Assuming that the whole universe is visible, and therefore, ${\displaystyle M_{universe}=M_{universe,visible}}$, this value would be two times larger than the value of the Schwarzschild radius computed by the mass of the universe:

${\displaystyle r_{S,universe}=2\,c\,t}$

It is noteworthy to mention that according to the results the following estimates apply for Schwarzschild distances of around 858 million light-years, where the ratio of the mass of black shell to the mass of visible universe was equal to one:

${\displaystyle M_{universe,visible}\approx M_{universe,invisible}=M_{S}}$

This Schwarzschild distance is similar to the differences of the particle horizon and the plane of the cosmic microwave background (CMB) that is determined by the ΛCDM model that is preferred by most cosmologists today:

${\displaystyle r_{S,universe}-r_{CMB}\approx 0.9\cdot 10^{9}{\text{ ly}}}$
${\displaystyle r_{H}-r_{V}\approx 0.8\cdot 10^{9}{\text{ ly}}}$

Therefore:

${\displaystyle M_{universe,total}=M_{universe,visible}+M_{universe,invisible}\approx 2\,M_{universe,visible}\approx 2\,M_{S}}$

This assumption is supported by the fact that the mass of ordinary matter within radius of the visible universe ${\displaystyle r_{visible,universe}}$ has the following value that can be computed by its density ${\displaystyle \rho _{ordinary\,matter}}$ and the corresponding volume ${\displaystyle V_{visible,universe}}$ yielded by the Planck Survey of 2013:[2]

${\displaystyle \rho _{ordinary\,matter}=4.08\cdot 10^{-28}{\frac {\text{kg}}{{\text{m}}^{3}}}}$
${\displaystyle r_{visible,universe}=4.3\cdot 10^{26}{\text{ m}}}$
${\displaystyle V_{visible,universe}={\frac {4}{3}}\,\pi \,r_{visible,universe}^{3}=3.3\cdot 10^{80}{\text{ m}}^{3}}$
${\displaystyle M_{ordinary\,matter}=\rho _{ordinary\,matter}\cdot V_{visible,universe}=1.4\cdot 10^{53}{\text{ kg}}\approx {\frac {1}{2}}\,M_{universe}={\frac {1}{2}}\,2.97\cdot 10^{53}{\text{ kg}}\approx 1.5\cdot 10^{53}{\text{ kg}}}$

However, if the gravitational constant would be given by the following relation using the total mass of the universe ${\displaystyle M_{universe,total}}$ including the black shell, the values would match much better:

${\displaystyle G={\frac {c^{3}}{M_{universe,total}}}\,t\approx {\frac {c^{3}}{2\,M_{universe,visible}}}\,t}$
${\displaystyle r_{S,universe}\approx {\frac {2\,c^{3}\,M_{universe,visible}}{2\,c^{2}\,M_{universe,visible}}}\,t=c\,t}$

This value is identical to the radius of the particle horizon of our universe.

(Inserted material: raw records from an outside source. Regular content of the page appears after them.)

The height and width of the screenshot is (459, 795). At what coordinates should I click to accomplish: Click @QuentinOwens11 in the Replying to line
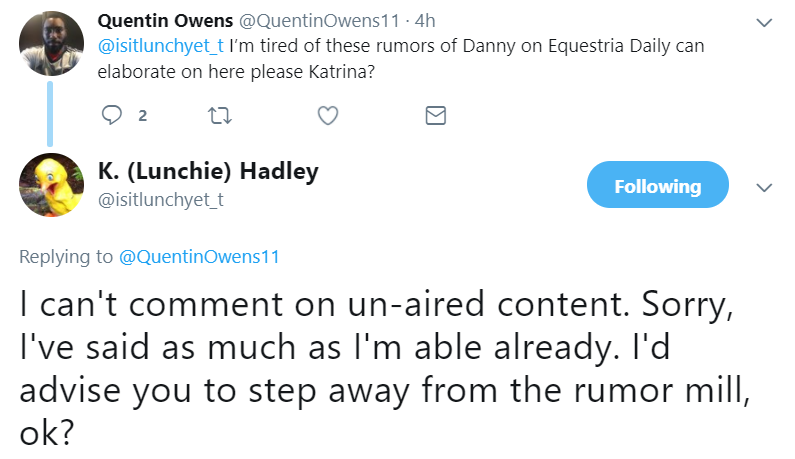pyautogui.click(x=199, y=257)
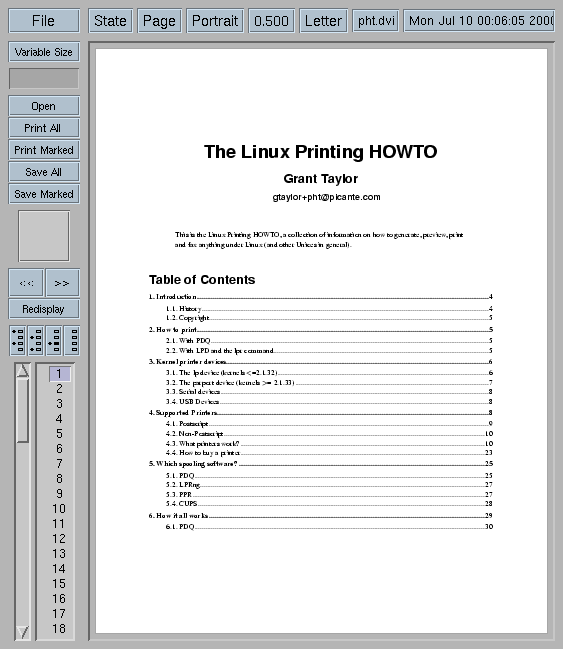This screenshot has width=563, height=649.
Task: Click the unmark all pages icon
Action: point(72,341)
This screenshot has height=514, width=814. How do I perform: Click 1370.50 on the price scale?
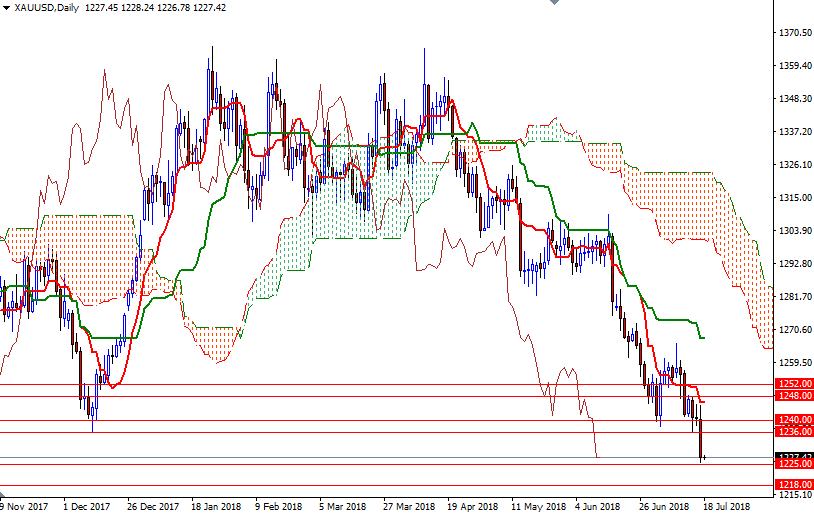pyautogui.click(x=793, y=33)
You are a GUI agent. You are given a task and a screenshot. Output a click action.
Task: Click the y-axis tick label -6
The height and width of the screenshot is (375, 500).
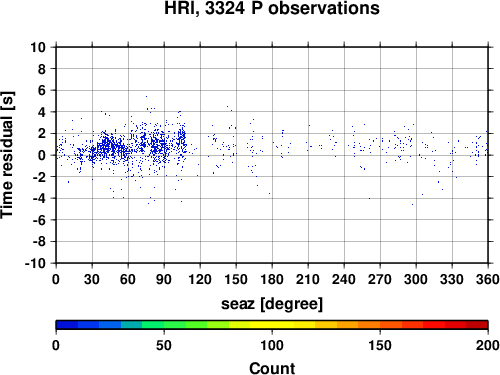click(x=39, y=220)
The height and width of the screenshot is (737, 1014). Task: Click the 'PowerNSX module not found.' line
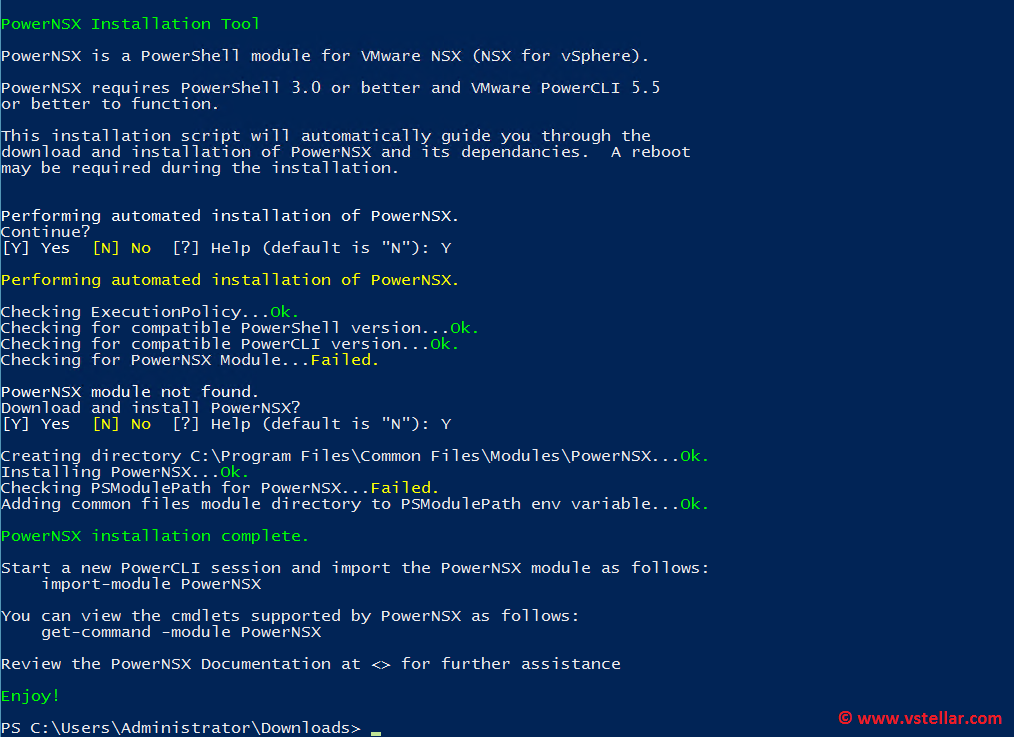tap(130, 392)
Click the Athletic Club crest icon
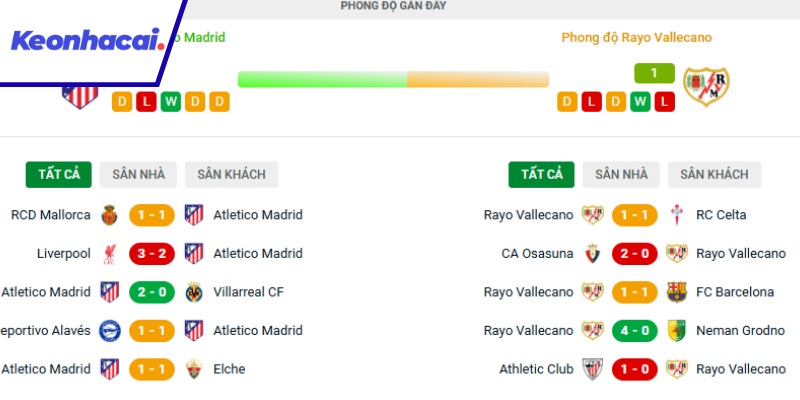The height and width of the screenshot is (400, 800). tap(593, 370)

In this case the change of the gravitational constant would be in the magnitude of the uncertainty only after a million years. The total mass of the universe would not change or influence the gravitational constant even if any mass flow from the visible part of the universe to the invisible outer black shell would decrease the mass of the visible part of the universe.

The following applies for the hypothetical case that the Schwarzschild radius of the universe is only determined by the ordinary mass of the visible part of the universe, which is only half of the total mass of the universe. The Schwarzschild radius of the visible universe with the mass ${\displaystyle M_{ordinary\,matter}}$ that is completely visible to an observer in the centre of the universe, causes any light originating from the centre of the universe being invisible to any observer outside of this sphere, i.e. in the outer black shell with the similar mass ${\displaystyle M_{S}}$. Vice versa, any light originating from the outer black shell is invisible to any observer in the centre of the universe. If the these two regions share the very same spherical boundary surface, this surface would separate two worlds that obviously cannot exchange any information. According to this assumption, the Schwarzschild radius of our universe would define this spherical boundary surface and would be around 860 million light-years smaller than the radius of the particle horizon respectively the outer radius of the black shell.

### References

1. Milne, Edward Arthur (1935). "World picture on the simple kinematic model - Comparison with local Newtonian gravitation and dynamics - §§412-418". Relativity, gravitation and world-structure. Oxford, Great Britain: Clarendon Press. pp. 291–294.
2. Tatum, Eugene Terry (2015-06-01). "Could Our Universe have Features of a Giant Black Hole?". Journal of Cosmology. 25: 13063–13072.